I hit a paywall at home, but accessed it at work. This is a comparison of parallel LSD radix sort vs Mergesort. The conclusion is that parallel LSD radix sort is slower with long keys. This is not surprising. MSD hybrid radix sort (string_sort) does much better than Mergesort or LSD radix sort with long keys. This library does not get into parallel implementation issues; it can be used as a subsort inside a parallel Mergesort, or you can split up the problem by MSD to parallelize it and use this library to subsort.
With regards to classic algorithms, this library provides an implementation similar to Adaptive Left Radix for integer_sort, which came after it but was more widely available, with the addition of better worst-case performance. It also provides an adaptation of American Flag Sort (a classic algorithm) to C++ strings and with better worst-case performance guarantees.
I'm worried about "similar" and "adaptation" above. If I see that function whatever_sort implements an algorithm from paper N, with 200 citations, then I can assume enough people reviewed the algorithm. If that function implements an adaptation, then I'm not really sure what complexity I can expect.
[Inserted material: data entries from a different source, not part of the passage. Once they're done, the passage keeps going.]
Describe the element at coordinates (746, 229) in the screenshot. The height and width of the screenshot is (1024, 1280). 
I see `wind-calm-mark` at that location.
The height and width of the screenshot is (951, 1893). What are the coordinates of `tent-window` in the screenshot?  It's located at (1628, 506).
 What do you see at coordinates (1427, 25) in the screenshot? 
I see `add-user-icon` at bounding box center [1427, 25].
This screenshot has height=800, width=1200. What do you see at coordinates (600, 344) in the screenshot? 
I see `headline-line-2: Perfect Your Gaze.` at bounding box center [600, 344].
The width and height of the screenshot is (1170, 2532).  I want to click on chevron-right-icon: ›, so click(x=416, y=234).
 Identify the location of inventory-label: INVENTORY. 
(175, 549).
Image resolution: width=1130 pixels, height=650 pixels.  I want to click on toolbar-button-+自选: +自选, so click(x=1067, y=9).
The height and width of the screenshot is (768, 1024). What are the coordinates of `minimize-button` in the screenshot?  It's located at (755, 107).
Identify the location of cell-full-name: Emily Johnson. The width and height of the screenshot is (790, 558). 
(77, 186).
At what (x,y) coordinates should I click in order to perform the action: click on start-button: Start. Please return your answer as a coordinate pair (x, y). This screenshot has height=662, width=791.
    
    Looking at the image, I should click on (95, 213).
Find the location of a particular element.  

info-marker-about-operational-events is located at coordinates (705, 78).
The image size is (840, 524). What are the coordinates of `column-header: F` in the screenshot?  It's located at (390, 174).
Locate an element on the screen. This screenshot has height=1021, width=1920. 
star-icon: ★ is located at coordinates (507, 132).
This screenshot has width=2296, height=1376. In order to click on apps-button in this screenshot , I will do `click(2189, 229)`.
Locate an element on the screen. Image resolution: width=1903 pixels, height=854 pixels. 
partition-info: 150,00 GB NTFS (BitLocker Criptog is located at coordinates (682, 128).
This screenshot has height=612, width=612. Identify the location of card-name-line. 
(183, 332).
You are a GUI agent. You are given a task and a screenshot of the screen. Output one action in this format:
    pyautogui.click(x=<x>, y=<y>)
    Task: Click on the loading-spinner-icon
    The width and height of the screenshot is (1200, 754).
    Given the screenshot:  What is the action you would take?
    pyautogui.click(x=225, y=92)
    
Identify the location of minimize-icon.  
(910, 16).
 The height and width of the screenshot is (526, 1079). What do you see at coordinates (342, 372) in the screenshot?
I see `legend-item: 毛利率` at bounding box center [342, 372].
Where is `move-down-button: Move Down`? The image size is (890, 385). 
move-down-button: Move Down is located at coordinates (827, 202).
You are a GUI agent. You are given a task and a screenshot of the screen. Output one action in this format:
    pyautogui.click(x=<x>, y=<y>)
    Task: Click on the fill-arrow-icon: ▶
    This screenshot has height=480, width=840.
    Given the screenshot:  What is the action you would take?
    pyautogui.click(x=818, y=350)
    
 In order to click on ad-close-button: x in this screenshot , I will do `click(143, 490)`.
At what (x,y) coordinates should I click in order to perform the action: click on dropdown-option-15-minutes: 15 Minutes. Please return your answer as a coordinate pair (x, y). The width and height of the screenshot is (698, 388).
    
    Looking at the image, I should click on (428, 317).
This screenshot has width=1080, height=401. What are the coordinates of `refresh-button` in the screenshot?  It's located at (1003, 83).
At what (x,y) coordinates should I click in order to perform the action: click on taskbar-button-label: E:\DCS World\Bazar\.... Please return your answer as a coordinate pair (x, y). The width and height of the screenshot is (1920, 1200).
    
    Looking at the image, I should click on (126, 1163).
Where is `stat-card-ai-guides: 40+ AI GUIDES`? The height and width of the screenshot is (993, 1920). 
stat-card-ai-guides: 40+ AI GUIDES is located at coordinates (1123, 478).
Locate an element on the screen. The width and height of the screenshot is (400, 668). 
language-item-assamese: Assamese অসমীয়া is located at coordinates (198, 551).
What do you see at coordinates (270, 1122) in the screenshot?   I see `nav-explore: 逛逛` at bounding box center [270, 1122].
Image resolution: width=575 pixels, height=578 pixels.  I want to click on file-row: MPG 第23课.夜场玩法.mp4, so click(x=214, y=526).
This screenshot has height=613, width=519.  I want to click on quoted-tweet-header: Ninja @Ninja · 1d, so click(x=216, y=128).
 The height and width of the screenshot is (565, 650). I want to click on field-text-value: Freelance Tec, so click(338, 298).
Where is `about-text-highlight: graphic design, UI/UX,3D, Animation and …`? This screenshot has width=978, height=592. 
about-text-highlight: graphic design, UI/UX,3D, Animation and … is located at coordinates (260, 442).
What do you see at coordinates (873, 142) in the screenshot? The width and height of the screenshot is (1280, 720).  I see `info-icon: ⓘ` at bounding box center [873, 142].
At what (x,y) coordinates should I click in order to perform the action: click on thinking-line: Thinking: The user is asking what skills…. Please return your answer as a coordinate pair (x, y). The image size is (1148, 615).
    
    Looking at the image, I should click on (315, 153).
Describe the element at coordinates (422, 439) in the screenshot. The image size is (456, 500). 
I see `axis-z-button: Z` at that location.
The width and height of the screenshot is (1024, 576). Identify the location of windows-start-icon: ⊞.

Since you've read the overview, how about just looking through the code and seeing if it works as described, or testing it? Can you ever be sure a concrete implementation correctly applies an abstract concept without looking at the implementation? These implementations are fast for the same reason ALR and AFS are. They have superior worst-case performance because they fall back to std::sort at a size that optimizes worst-case performance. The only other difference is that these algorithms scan to see if they can shrink the range each iteration, which improves performance for non-worst-case distributions with little impact on worst-case distributions.